YOUR GOAL: Lay out every line of the records below as a Markdown table with the columns "No." and "Line", numbering the rows and skipping blank lines. Leave the pictures out.

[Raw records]
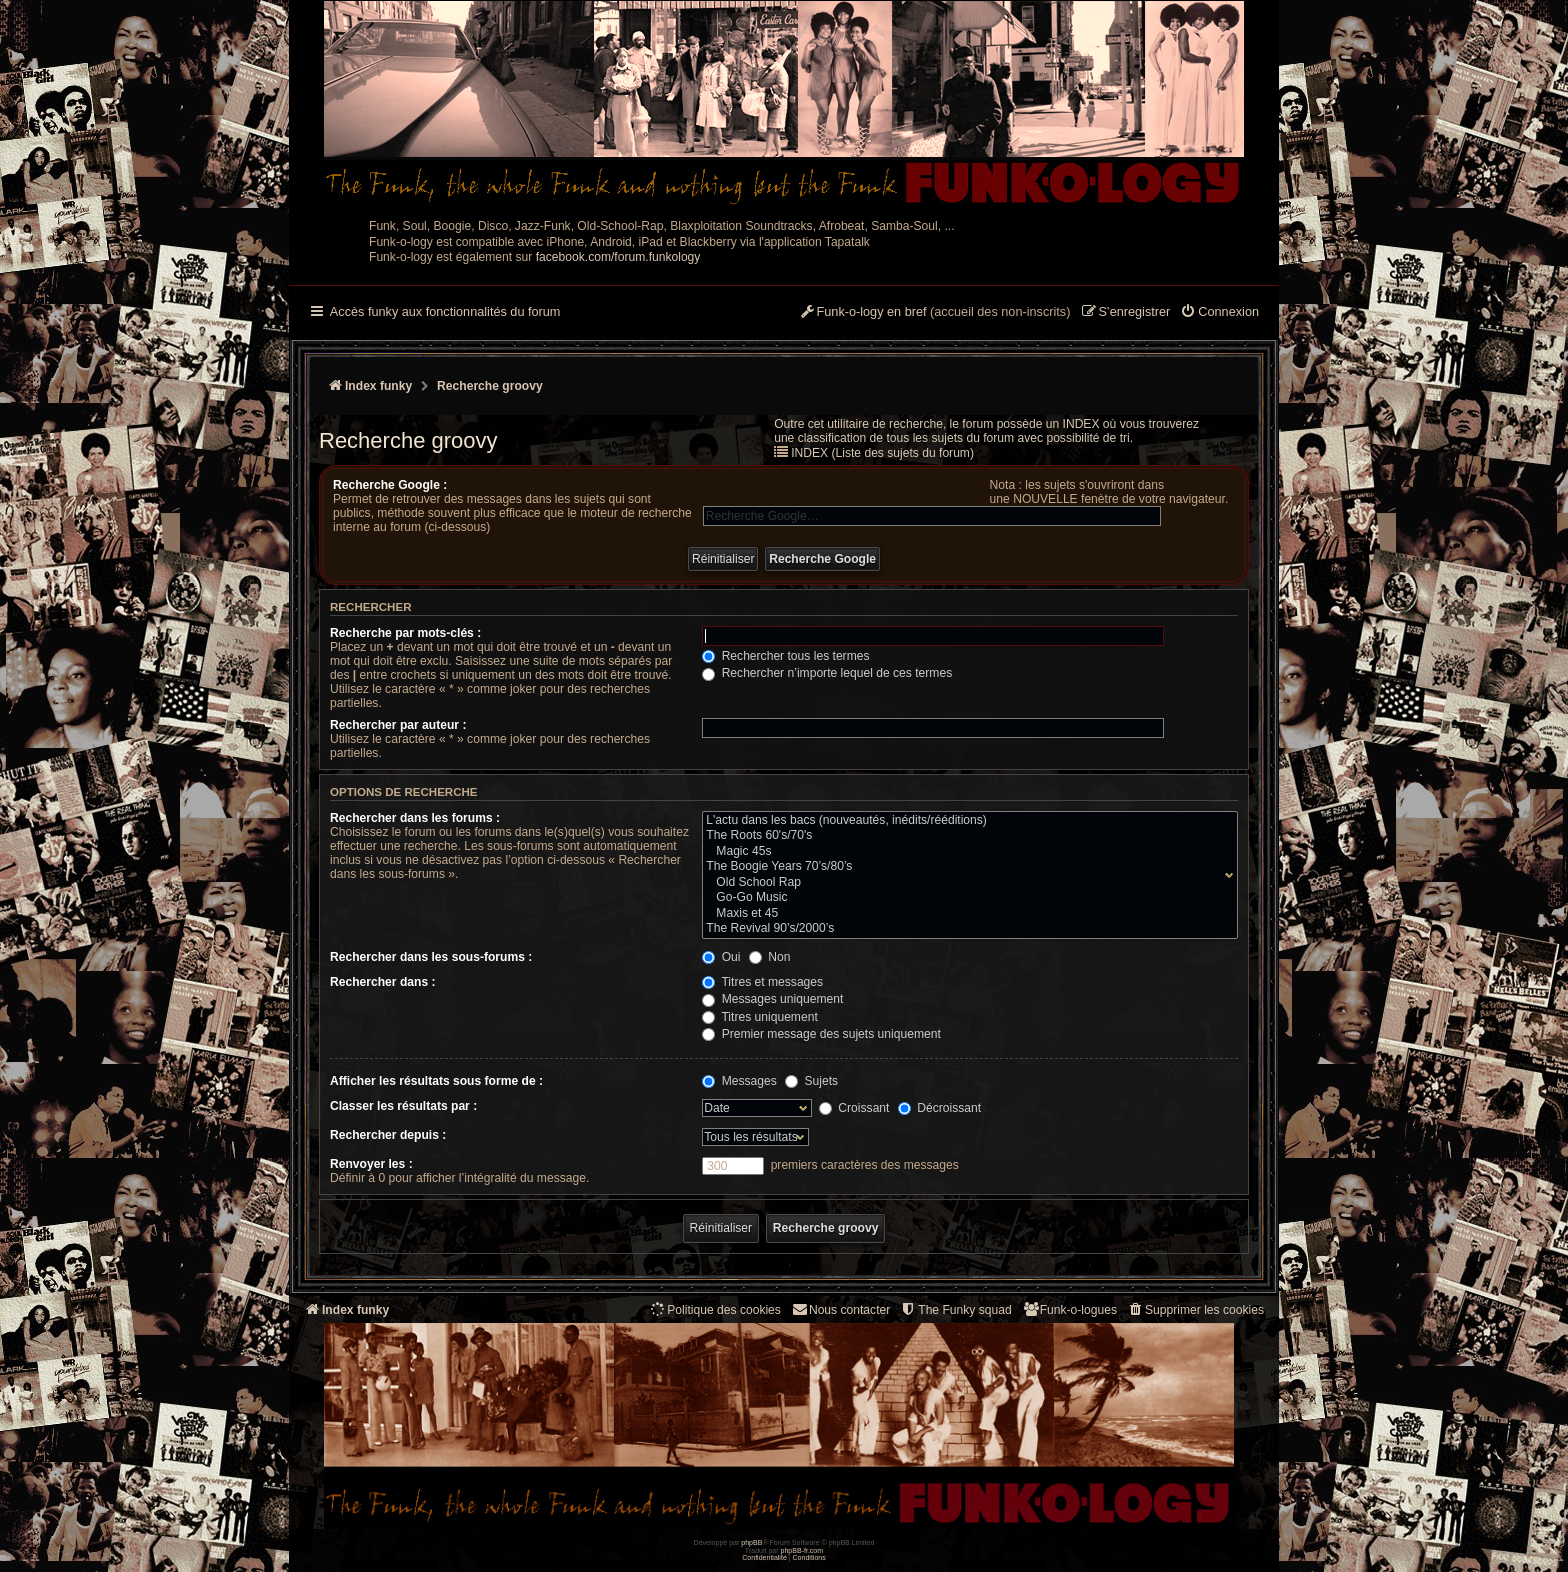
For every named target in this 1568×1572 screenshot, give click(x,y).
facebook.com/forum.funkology (618, 257)
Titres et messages (762, 982)
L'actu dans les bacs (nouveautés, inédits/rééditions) (965, 821)
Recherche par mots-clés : (405, 633)
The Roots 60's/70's (965, 836)
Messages (739, 1081)
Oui (721, 957)
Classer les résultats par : (403, 1106)
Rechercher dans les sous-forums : (431, 957)
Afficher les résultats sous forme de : (436, 1081)
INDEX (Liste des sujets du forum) (882, 453)
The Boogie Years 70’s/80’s (965, 867)
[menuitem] (1219, 313)
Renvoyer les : (371, 1164)
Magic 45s (965, 852)
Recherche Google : (390, 485)
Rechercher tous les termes (785, 656)
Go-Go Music (965, 898)
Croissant (854, 1108)
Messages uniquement (772, 999)
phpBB (751, 1542)
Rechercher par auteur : (398, 725)
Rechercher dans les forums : (415, 818)
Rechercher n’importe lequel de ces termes (827, 673)
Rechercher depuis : (388, 1135)
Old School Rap (965, 883)
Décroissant (939, 1108)
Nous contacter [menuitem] (840, 1309)
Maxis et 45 (965, 914)
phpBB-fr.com (802, 1550)
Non (770, 957)
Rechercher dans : (383, 982)
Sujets (811, 1081)
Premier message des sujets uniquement (821, 1034)
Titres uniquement (760, 1017)
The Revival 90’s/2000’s (965, 929)
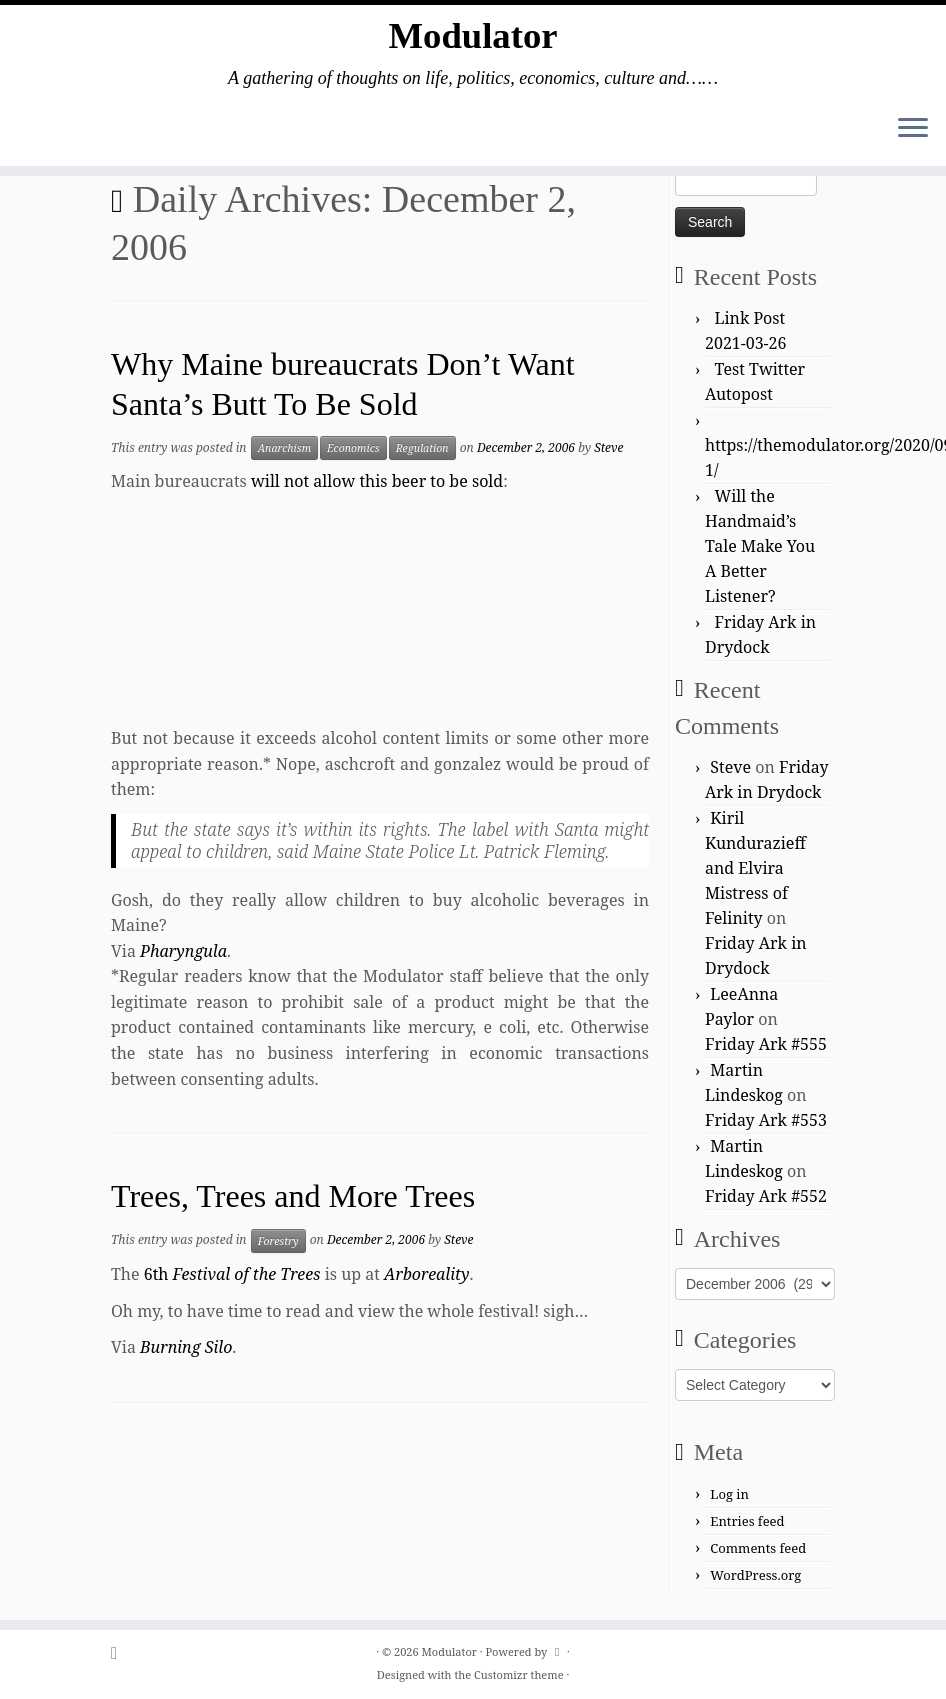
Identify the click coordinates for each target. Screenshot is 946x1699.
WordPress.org (755, 1575)
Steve (608, 447)
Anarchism (284, 448)
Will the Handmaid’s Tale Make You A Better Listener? (760, 546)
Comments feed (758, 1548)
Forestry (278, 1241)
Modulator (473, 39)
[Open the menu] (913, 137)
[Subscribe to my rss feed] (120, 1652)
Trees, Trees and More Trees (293, 1196)
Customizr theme (519, 1674)
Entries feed (747, 1521)
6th (232, 1274)
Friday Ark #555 (766, 1044)
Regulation (422, 448)
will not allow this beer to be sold (377, 481)
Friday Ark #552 (766, 1196)
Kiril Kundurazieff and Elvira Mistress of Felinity (755, 868)
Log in (729, 1494)
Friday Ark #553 (766, 1120)
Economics (353, 448)
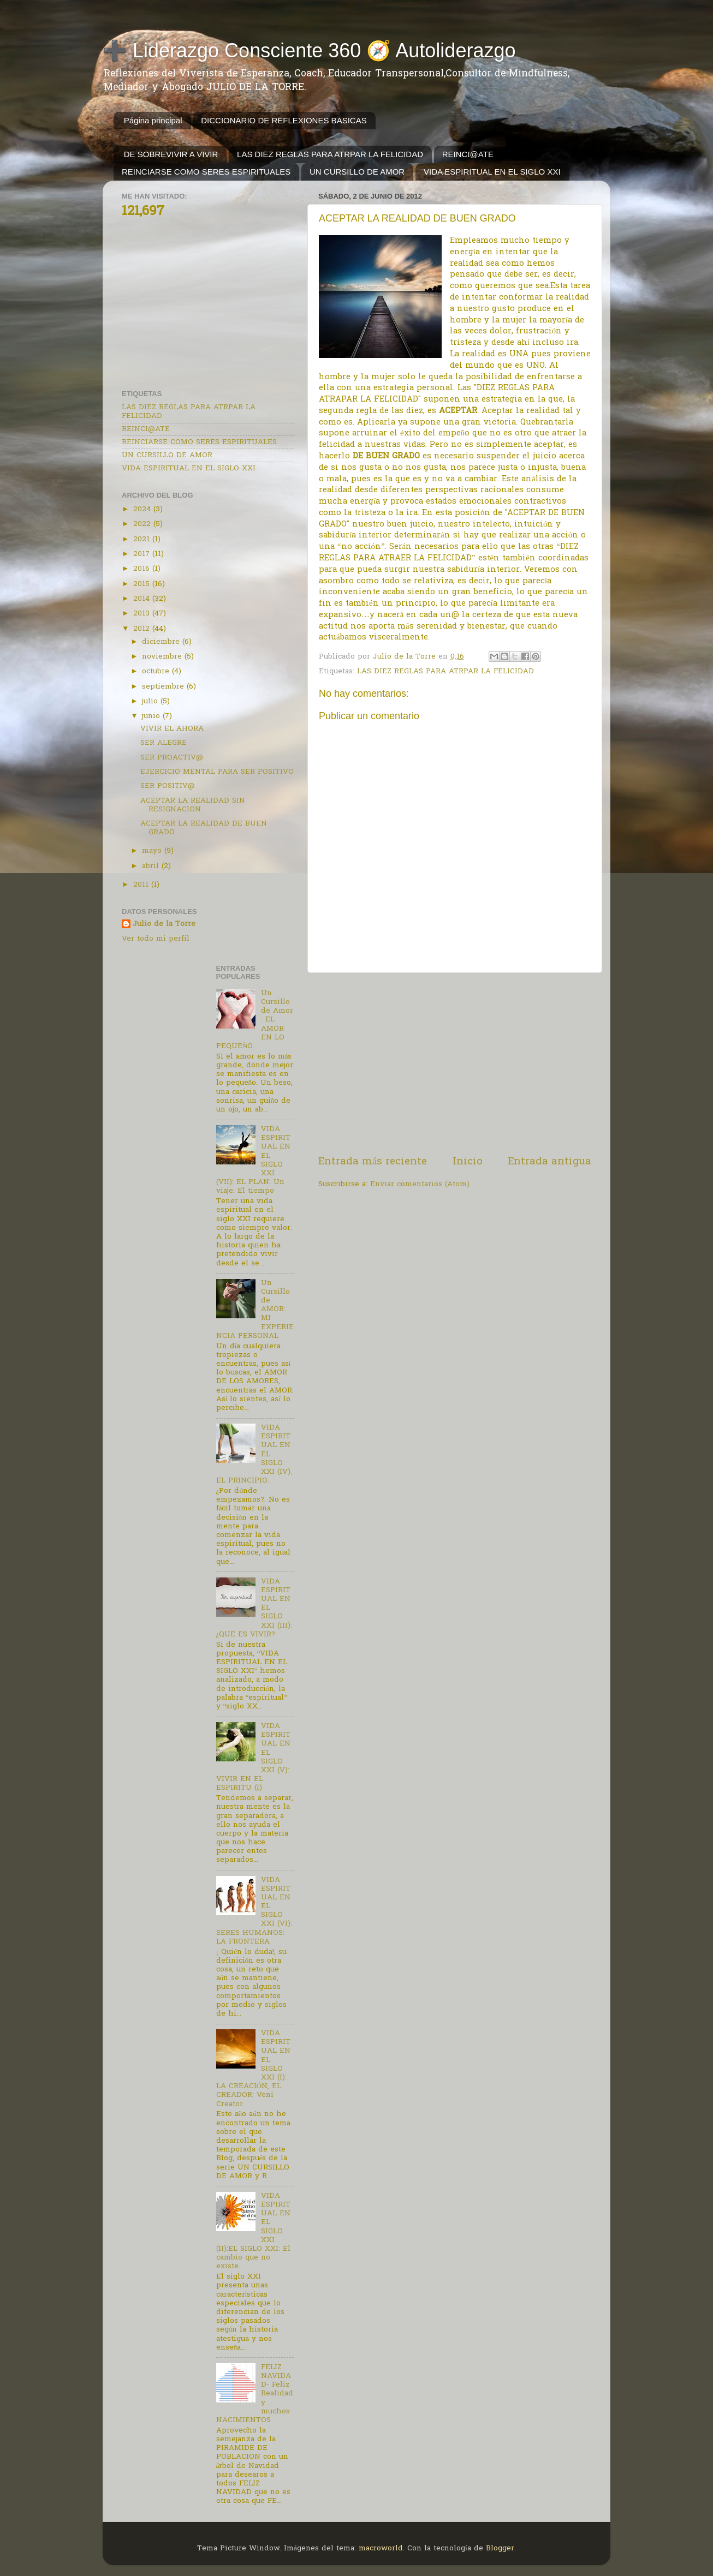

ANSWER TO THIS PROBLEM:
| No. | Line |
|---|---|
| 1 | For every named target in this 1568×1572 screenshot, give click(x,y). |
| 2 | facebook.com/forum.funkology (618, 257) |
| 3 | Titres et messages (762, 982) |
| 4 | L'actu dans les bacs (nouveautés, inédits/rééditions) (965, 821) |
| 5 | Recherche par mots-clés : (405, 633) |
| 6 | The Roots 60's/70's (965, 836) |
| 7 | Messages (739, 1081) |
| 8 | Oui (721, 957) |
| 9 | Classer les résultats par : (403, 1106) |
| 10 | Rechercher dans les sous-forums : (431, 957) |
| 11 | Afficher les résultats sous forme de : (436, 1081) |
| 12 | INDEX (Liste des sujets du forum) (882, 453) |
| 13 | The Boogie Years 70’s/80’s (965, 867) |
| 14 | [menuitem] (1219, 313) |
| 15 | Renvoyer les : (371, 1164) |
| 16 | Magic 45s (965, 852) |
| 17 | Recherche Google : (390, 485) |
| 18 | Rechercher tous les termes (785, 656) |
| 19 | Go-Go Music (965, 898) |
| 20 | Croissant (854, 1108) |
| 21 | Messages uniquement (772, 999) |
| 22 | phpBB (751, 1542) |
| 23 | Rechercher par auteur : (398, 725) |
| 24 | Rechercher dans les forums : (415, 818) |
| 25 | Rechercher n’importe lequel de ces termes (827, 673) |
| 26 | Rechercher depuis : (388, 1135) |
| 27 | Old School Rap (965, 883) |
| 28 | Décroissant (939, 1108) |
| 29 | Nous contacter [menuitem] (840, 1309) |
| 30 | Maxis et 45 (965, 914) |
| 31 | phpBB-fr.com (802, 1550) |
| 32 | Non (770, 957) |
| 33 | Rechercher dans : (383, 982) |
| 34 | Sujets (811, 1081) |
| 35 | Premier message des sujets uniquement (821, 1034) |
| 36 | Titres uniquement (760, 1017) |
| 37 | The Revival 90’s/2000’s (965, 929) |
| 38 | Identify the click coordinates for each target. Screenshot is 946x1699. |
| 39 | WordPress.org (755, 1575) |
| 40 | Steve (608, 447) |
| 41 | Anarchism (284, 448) |
| 42 | Will the Handmaid’s Tale Make You A Better Listener? (760, 546) |
| 43 | Comments feed (758, 1548) |
| 44 | Forestry (278, 1241) |
| 45 | Modulator (473, 39) |
| 46 | [Open the menu] (913, 137) |
| 47 | [Subscribe to my rss feed] (120, 1652) |
| 48 | Trees, Trees and More Trees (293, 1196) |
| 49 | Customizr theme (519, 1674) |
| 50 | Entries feed (747, 1521) |
| 51 | 6th (232, 1274) |
| 52 | Friday Ark #555 (766, 1044) |
| 53 | Regulation (422, 448) |
| 54 | will not allow this beer to be sold (377, 481) |
| 55 | Friday Ark #552 (766, 1196) |
| 56 | Kiril Kundurazieff and Elvira Mistress of Felinity (755, 868) |
| 57 | Log in (729, 1494) |
| 58 | Friday Ark #553 (766, 1120) |
| 59 | Economics (353, 448) |